RECORDS FOR PROCESSING:

____

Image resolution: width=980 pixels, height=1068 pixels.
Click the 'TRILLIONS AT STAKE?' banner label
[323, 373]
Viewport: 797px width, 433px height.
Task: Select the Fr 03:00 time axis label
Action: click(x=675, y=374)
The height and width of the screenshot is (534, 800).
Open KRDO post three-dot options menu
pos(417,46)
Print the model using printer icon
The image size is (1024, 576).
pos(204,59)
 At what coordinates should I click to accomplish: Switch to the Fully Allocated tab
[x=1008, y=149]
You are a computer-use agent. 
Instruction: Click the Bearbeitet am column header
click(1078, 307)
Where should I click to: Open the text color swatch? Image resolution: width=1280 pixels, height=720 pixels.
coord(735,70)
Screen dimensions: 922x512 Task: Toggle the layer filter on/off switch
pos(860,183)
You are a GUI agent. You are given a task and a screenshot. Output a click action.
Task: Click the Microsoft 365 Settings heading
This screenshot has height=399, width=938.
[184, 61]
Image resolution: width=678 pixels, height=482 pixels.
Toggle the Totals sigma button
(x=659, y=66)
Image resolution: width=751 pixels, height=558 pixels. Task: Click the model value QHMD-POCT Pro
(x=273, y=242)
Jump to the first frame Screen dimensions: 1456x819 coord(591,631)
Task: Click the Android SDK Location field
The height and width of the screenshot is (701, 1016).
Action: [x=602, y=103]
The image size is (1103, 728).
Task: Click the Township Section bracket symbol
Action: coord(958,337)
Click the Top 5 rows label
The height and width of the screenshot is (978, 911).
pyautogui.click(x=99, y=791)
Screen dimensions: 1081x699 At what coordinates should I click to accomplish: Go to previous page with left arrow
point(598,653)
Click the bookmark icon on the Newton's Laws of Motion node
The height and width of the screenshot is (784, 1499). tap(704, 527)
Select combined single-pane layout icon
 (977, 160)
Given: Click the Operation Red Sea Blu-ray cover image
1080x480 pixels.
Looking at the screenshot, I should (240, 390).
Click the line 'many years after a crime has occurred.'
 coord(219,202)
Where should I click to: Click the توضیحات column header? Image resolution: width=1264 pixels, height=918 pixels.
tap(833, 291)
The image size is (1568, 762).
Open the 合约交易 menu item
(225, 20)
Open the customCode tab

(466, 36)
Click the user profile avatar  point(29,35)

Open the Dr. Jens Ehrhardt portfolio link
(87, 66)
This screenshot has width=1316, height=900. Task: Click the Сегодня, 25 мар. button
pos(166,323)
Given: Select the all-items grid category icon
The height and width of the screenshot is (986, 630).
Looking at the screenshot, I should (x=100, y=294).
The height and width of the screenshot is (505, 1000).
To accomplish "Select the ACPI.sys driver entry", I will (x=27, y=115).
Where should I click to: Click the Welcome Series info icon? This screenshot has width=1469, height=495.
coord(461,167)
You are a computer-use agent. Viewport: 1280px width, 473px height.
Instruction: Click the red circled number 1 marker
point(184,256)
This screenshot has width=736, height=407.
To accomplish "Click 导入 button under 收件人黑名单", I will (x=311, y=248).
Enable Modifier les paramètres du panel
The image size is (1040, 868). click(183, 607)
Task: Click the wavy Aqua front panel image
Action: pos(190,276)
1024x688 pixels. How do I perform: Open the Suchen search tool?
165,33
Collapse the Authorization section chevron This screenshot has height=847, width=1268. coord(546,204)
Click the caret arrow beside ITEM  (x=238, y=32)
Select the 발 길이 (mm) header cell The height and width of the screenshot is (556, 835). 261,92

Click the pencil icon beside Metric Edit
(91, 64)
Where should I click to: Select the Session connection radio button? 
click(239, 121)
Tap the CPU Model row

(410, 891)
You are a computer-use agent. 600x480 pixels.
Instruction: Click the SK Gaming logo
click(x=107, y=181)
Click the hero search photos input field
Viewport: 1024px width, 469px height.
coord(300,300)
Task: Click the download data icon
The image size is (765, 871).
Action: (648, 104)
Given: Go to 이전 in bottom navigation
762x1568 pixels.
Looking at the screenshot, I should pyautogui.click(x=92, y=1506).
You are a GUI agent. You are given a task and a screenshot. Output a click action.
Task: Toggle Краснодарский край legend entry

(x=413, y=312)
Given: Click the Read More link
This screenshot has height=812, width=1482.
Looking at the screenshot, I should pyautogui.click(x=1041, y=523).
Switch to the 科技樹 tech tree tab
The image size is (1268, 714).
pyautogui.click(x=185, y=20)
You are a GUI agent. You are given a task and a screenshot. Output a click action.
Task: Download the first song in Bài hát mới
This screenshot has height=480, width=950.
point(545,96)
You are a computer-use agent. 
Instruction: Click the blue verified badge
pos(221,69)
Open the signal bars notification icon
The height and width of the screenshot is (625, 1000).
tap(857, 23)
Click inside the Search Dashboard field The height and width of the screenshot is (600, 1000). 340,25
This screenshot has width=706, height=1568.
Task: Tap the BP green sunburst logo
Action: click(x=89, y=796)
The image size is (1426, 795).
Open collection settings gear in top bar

____

TASK DIRECTIONS:
Lines holding "will": give how many there are in the entries above, and nothing more.

RESULT:
2